Recurrent lacrimal gland pleomorphic adenoma.

作者信息

Reilly Sinéad, Ellard Ruth, O'Sullivan Máire, Khan Rizwana, Kennedy Susan

机构信息

School of Biotechnology, Dublin City University, Dublin, Ireland.

National Ophthalmic Pathology Laboratory, Royal Eye and Ear Hospital, Dublin, Ireland.

出版信息

Orbit. 2023 Dec;42(6):635-640. doi: 10.1080/01676830.2022.2064515. Epub 2022 May 12.

Abstract

Pleomorphic adenoma is the most common tumour of the lacrimal gland. Correct preoperative diagnosis is essential as the tumour should be removed en bloc. Incisional biopsy is contraindicated due to risk of recurrence and subsequent risk of malignancy. We identified 13 patients who were diagnosed with lacrimal gland pleomorphic adenoma in our institution over a 31-year period from 1990 to 2021. Of these, we describe four patients, three males and one female, who underwent incisional biopsy. One of these patients had a number of recurrences and required an orbital exenteration. The other two were treated with radiation to the orbit and experienced severe dry eye post-radiotherapy. All three patients are currently disease-free. The fourth patient underwent an incisional biopsy of his lacrimal gland pleomorphic adenoma (LGPA) within the last 6 months and has been referred for radiotherapy. The reasons for a lack of preoperative diagnosis of LGPA included clinical uncertainty and broad radiologic differential.
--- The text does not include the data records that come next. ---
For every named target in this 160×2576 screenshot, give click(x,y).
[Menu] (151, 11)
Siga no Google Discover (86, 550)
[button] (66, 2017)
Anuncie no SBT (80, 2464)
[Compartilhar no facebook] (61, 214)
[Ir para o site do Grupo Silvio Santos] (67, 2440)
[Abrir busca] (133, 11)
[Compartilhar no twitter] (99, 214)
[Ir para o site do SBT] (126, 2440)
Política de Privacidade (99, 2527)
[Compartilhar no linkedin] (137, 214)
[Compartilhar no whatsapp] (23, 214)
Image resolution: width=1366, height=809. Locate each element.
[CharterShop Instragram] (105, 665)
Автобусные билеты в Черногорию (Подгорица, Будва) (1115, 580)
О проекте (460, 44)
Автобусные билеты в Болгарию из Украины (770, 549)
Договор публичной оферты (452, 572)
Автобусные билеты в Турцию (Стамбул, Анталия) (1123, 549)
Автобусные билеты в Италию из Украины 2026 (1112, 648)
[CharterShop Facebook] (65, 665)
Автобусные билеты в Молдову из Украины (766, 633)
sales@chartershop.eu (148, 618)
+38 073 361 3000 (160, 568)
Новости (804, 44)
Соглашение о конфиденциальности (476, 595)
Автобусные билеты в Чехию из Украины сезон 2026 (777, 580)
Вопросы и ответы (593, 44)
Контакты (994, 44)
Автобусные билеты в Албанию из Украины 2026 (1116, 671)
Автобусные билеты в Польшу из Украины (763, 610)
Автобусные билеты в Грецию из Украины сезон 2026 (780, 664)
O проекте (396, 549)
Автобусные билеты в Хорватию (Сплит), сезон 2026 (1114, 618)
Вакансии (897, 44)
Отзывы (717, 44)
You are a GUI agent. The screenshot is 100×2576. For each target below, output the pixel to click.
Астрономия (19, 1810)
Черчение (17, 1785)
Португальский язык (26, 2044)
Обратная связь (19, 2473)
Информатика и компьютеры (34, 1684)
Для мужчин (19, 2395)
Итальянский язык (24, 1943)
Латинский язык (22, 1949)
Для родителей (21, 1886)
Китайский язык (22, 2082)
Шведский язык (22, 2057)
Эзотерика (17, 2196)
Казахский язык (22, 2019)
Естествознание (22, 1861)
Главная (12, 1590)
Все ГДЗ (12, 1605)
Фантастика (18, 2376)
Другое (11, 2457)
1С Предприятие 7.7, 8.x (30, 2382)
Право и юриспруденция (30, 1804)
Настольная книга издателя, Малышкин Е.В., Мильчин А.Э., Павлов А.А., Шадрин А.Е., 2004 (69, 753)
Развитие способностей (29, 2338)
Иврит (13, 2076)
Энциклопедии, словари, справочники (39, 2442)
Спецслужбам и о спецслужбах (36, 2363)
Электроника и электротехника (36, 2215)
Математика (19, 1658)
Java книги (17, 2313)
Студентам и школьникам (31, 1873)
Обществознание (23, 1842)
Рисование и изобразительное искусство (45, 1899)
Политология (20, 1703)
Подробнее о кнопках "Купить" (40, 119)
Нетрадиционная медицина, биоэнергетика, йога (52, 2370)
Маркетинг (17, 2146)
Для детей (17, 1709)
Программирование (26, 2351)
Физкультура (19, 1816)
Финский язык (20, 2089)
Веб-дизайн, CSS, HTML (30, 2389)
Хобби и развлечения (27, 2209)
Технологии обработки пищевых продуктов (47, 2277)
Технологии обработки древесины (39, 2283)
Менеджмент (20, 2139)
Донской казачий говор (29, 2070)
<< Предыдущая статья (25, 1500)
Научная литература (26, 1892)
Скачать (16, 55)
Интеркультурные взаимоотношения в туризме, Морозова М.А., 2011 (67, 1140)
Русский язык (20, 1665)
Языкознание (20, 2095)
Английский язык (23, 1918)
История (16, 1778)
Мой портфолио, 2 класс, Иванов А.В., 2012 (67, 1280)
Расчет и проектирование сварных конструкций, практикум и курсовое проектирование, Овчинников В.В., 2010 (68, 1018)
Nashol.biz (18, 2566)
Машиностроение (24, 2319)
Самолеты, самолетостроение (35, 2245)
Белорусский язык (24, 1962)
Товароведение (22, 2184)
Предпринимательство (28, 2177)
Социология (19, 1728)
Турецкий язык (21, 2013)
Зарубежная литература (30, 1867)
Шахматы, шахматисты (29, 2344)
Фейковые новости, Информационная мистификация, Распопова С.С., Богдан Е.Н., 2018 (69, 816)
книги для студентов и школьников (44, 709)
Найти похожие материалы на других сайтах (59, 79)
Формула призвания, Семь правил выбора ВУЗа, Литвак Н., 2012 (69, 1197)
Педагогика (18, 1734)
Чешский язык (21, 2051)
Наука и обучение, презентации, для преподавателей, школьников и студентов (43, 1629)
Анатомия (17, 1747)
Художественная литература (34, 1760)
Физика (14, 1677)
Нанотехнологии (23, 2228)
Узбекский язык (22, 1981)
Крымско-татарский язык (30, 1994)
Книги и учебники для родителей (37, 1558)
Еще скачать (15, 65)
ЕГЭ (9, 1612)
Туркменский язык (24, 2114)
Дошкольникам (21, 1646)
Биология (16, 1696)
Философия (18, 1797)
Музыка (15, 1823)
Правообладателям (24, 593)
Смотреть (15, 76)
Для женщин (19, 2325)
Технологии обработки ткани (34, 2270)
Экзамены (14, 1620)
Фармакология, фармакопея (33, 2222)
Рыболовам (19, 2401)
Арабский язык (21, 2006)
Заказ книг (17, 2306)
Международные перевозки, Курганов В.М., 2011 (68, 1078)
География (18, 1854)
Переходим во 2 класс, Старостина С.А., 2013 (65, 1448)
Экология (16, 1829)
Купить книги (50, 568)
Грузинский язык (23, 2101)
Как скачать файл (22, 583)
None of the patients who had an en bloc resection experienced recurrence. We recommend that a fine needle aspirate (FNA) biopsy in lieu of a tissue biopsy should be performed where LGPA is included in the clinical and radiological differential diagnosis. If incisional biopsy is required, the suture track should be marked so that the entire biopsy track is removed with the specimen.

摘要

多形性腺瘤是泪腺最常见的肿瘤。术前准确诊断至关重要,因为肿瘤应整块切除。由于存在复发风险及后续恶变风险,禁忌进行切开活检。我们确定了1990年至2021年31年间在我们机构被诊断为泪腺多形性腺瘤的13例患者。其中,我们描述了4例患者,3例男性和1例女性,他们接受了切开活检。这些患者中的1例多次复发,需要进行眼眶内容剜除术。另外2例接受了眼眶放疗,放疗后出现严重干眼。所有3例患者目前均无疾病。第4例患者在过去6个月内对其泪腺多形性腺瘤(LGPA)进行了切开活检,已被转诊接受放疗。LGPA术前诊断不足的原因包括临床不确定性和广泛的影像学鉴别诊断。所有接受整块切除的患者均未复发。我们建议,在临床和影像学鉴别诊断中包括LGPA时,应进行细针穿刺抽吸(FNA)活检代替组织活检。如果需要进行切开活检,应标记缝线通道,以便将整个活检通道与标本一并切除。